Therapist: “Can you think of a time when you felt unfairly treated? Perhaps punished when you didn’t deserve it?”

Client: “No, not really. (15-second pause) Well, I guess there was this one time. I was supposed to clean the house for my mother while she was gone. It wasn’t done when she got back, and she broke a broom over my back.”

Therapist: “She broke a broom over your back?” (stated with a slight inflection, indicating possible disapproval or surprise with the mother’s behavior)

Client: “Yeah. I probably deserved it, though. The house wasn’t cleaned like she had asked.”

In this situation, the client seems to have mixed feelings about her mother. On the one hand, the mother treated her unfairly; on the other hand, the client felt guilty because she saw herself as a bad girl who didn’t follow her mother’s directions. The therapist was trying to convey empathy through voice tone and inflection. This technique was chosen due to concerns that focusing too strongly on the client’s guilt or indignation and anger might prematurely shut down exploration of the client’s ambivalent feelings. Despite the therapist’s minimal expression of empathy, the client defended her mother’s punitive actions. This suggests that the client had already accepted (by age 11, and still accepted at age 42) her mother’s negative evaluation of her. From a person-centered or psychoanalytic perspective, a stronger supportive statement such as “That’s just abuse, mothers should never break brooms over their daughters’ backs” may have closed off any exploration of the client’s victim guilt about the incident.
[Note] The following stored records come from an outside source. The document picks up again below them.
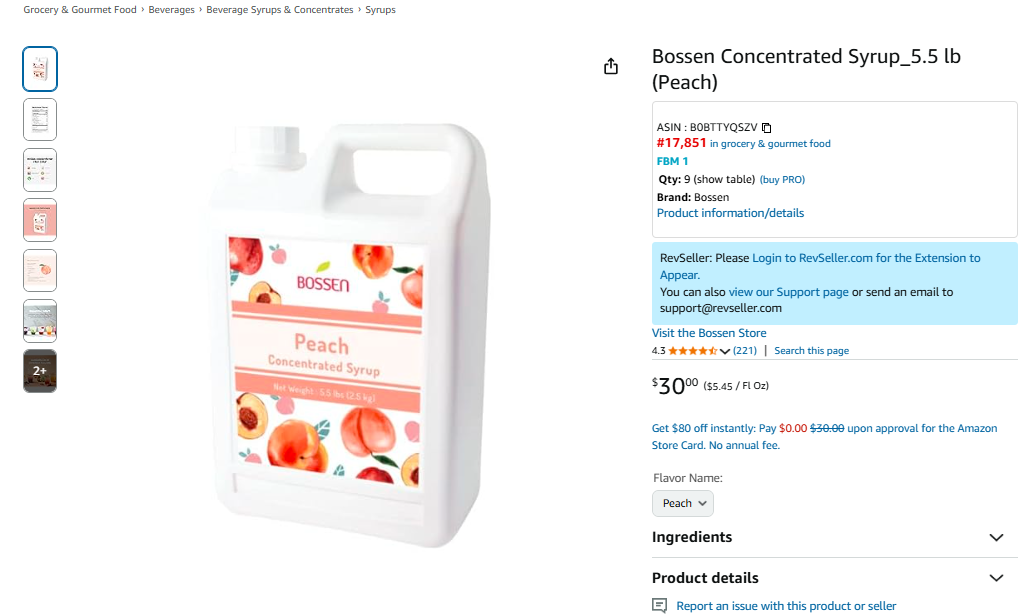
Task: Open the 2+ more images thumbnail
Action: click(x=40, y=370)
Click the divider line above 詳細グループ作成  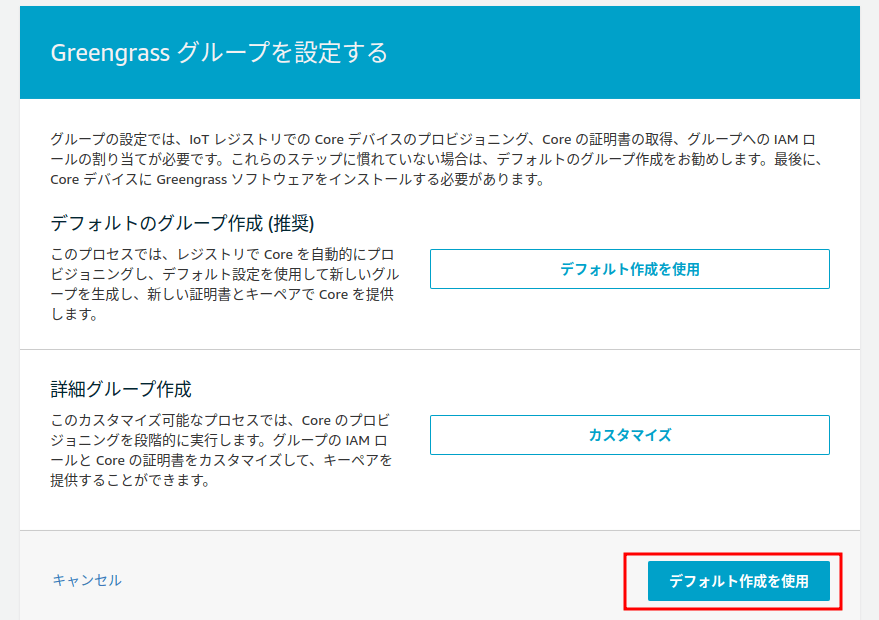point(440,349)
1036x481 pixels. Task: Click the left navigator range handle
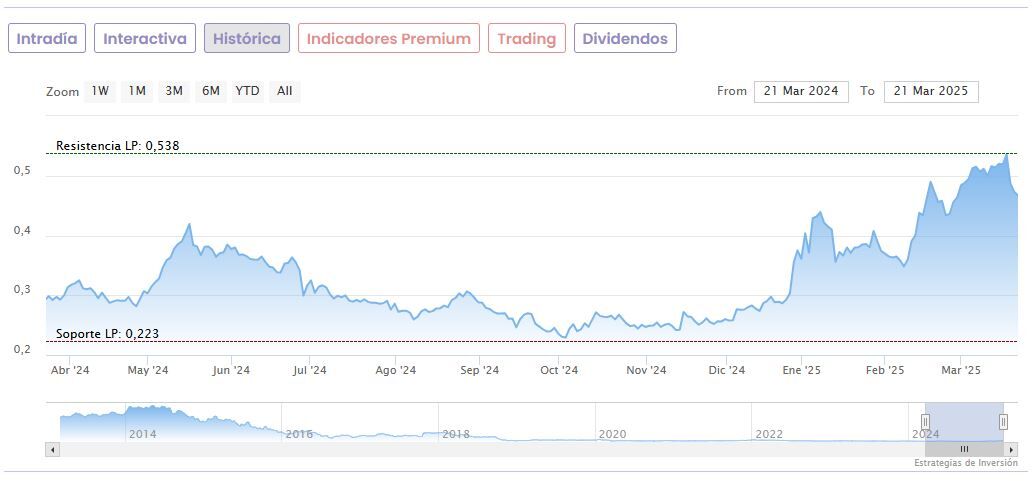(925, 421)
Alternatively, this is a situation where gentle, open and empathic questioning might help deepen the therapist’s understanding of the client’s unique personal experience and help her explore other feelings, like anger, that she might have in response to her mother’s abuse. For example, the therapist could have asked:

I hear you saying that maybe you feel you deserved to be hit by your mother in that situation, but I also can’t help but wonder . . . what other feelings you might have?

Or, the therapist might use a third-person or relationship question to help the client engage in empathic perspective-taking herself:

What if you had a friend who experienced something like what you experienced? What would you say to your friend?
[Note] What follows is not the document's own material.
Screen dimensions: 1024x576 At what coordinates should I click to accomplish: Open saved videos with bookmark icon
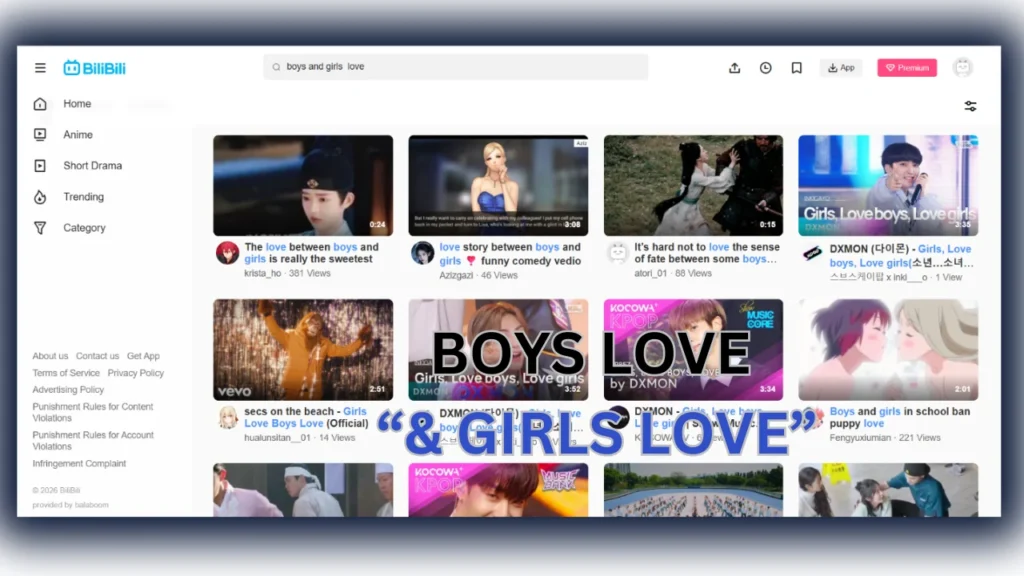796,67
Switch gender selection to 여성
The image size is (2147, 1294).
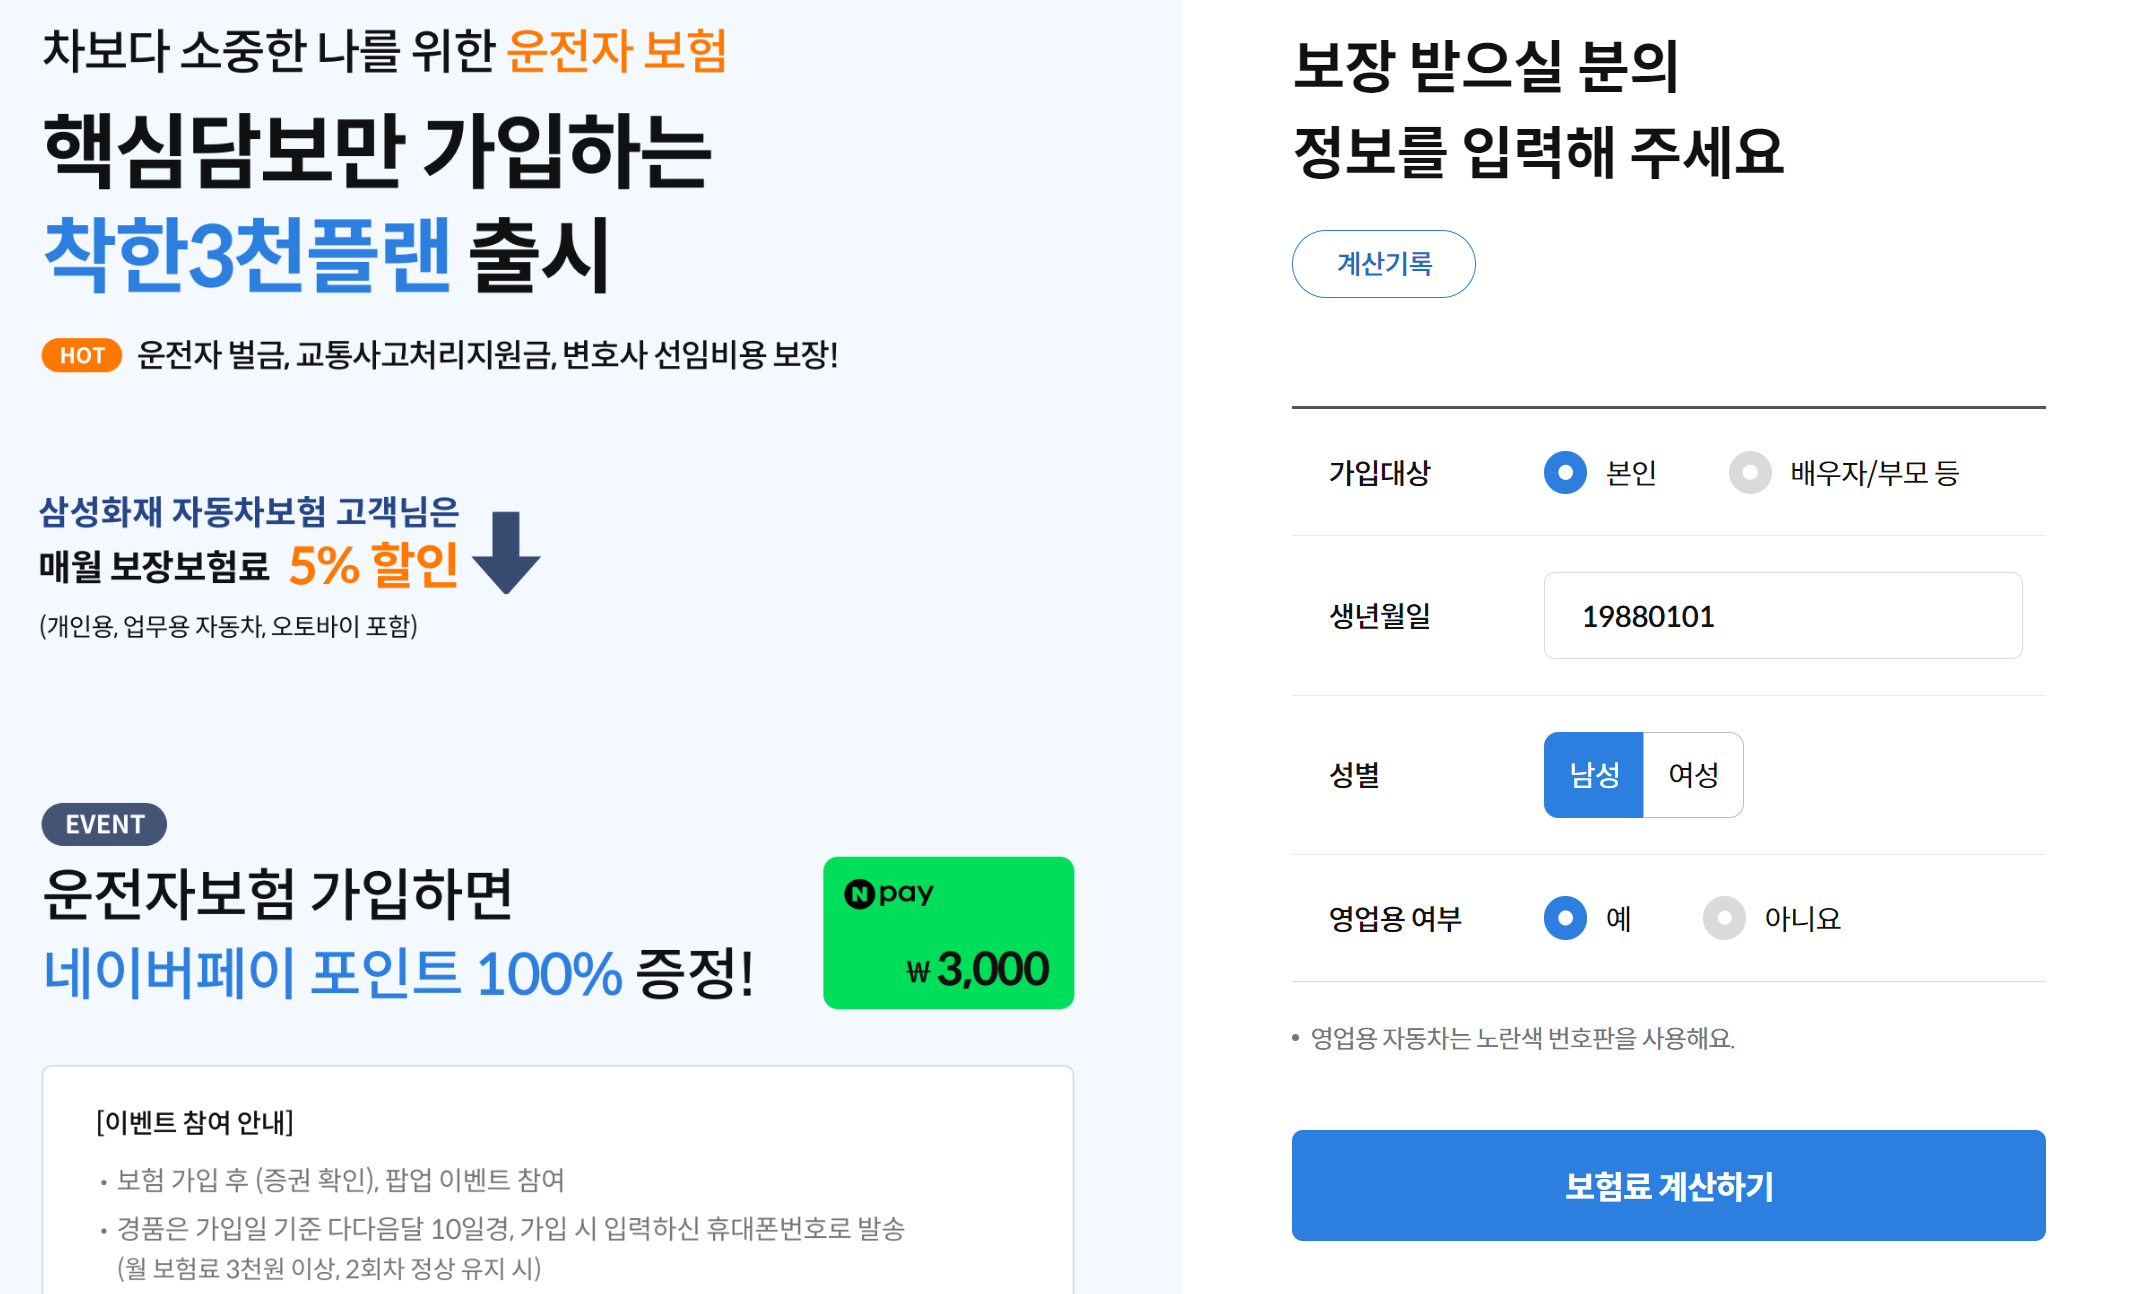tap(1694, 775)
From a nondirective perspective, sensitive nondirective responses that communicate empathy through voice tone, facial expression, and feeling reflection are usually more advantageous than open support and sympathy. There’s always time for open support later, after the client has explored both sides of the issue.

In first version of this interaction, the therapist used a nondirective model, expressing only nonverbal empathy for the client’s abuse experience. He didn’t openly criticize or judge the mother’s violence. Do you think the therapist might have been too nondirective—in some ways aligning with the part of the client that felt her mother was justified in abusing her? Is it possible that the client actually might have been more able to explore her anger toward her mother if the therapist had led her in that direction using immediacy (i.e., empathic self-disclosure):

“When I imagine myself in your situation, I can feel the guilt you feel, but also, a part of me feels angry that my mother would care so much about housecleaning and so little about me.”
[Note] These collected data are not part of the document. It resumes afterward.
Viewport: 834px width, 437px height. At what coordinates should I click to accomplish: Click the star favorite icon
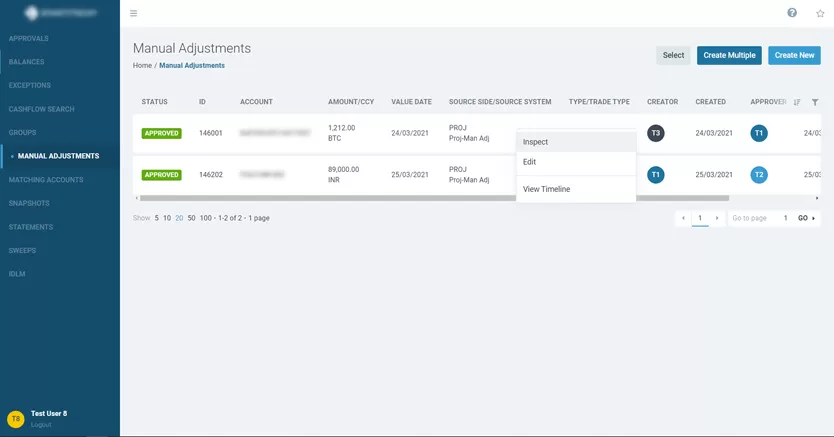[x=820, y=13]
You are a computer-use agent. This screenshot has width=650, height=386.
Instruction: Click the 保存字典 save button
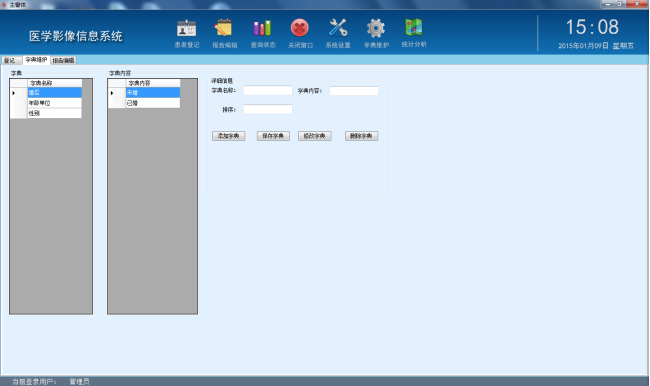click(x=273, y=136)
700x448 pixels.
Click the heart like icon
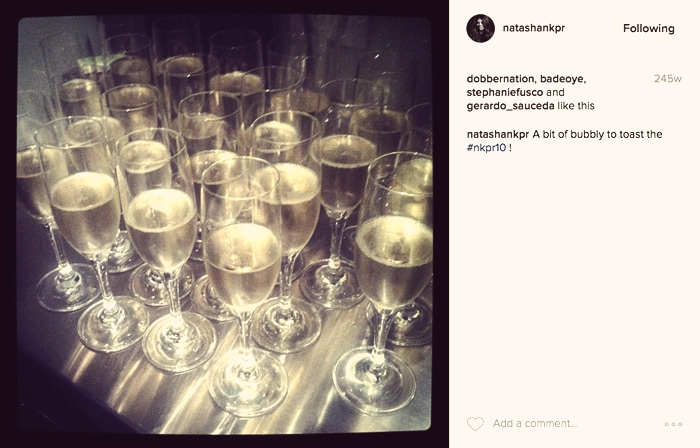[475, 423]
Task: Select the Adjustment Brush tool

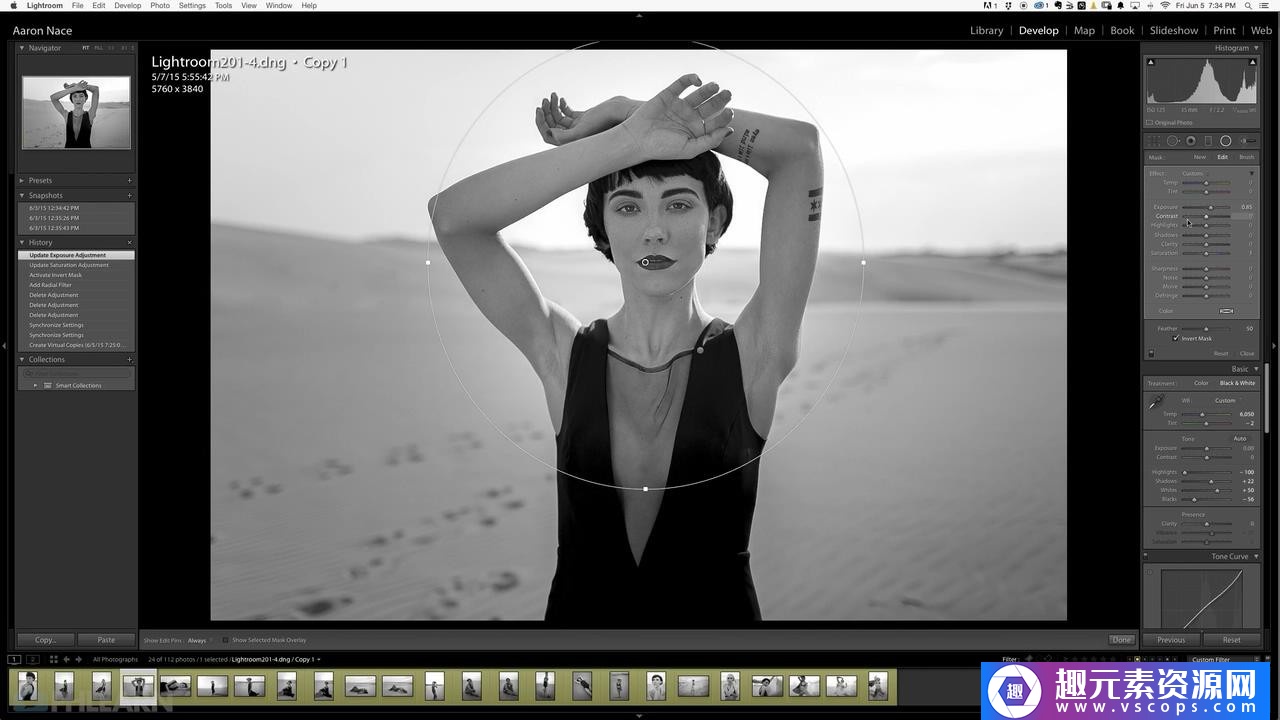Action: (1247, 141)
This self-disclosure is both empathic and leading. Do you think it’s too leading? Or do you think it’s a better response than the neutrality often emphasized in psychoanalytic therapies? These are important issues to discuss as you intentionally develop your own therapy style. . . and so be sure to discuss the variety of ways you might respond empathically and therapeutically to this client scenario.

2 thoughts on “Exploring Empathy III”

  1. John–I never cease to be amazed that you can keep posting even as you finish up your own book. This post would make a great piece for classroom discussion!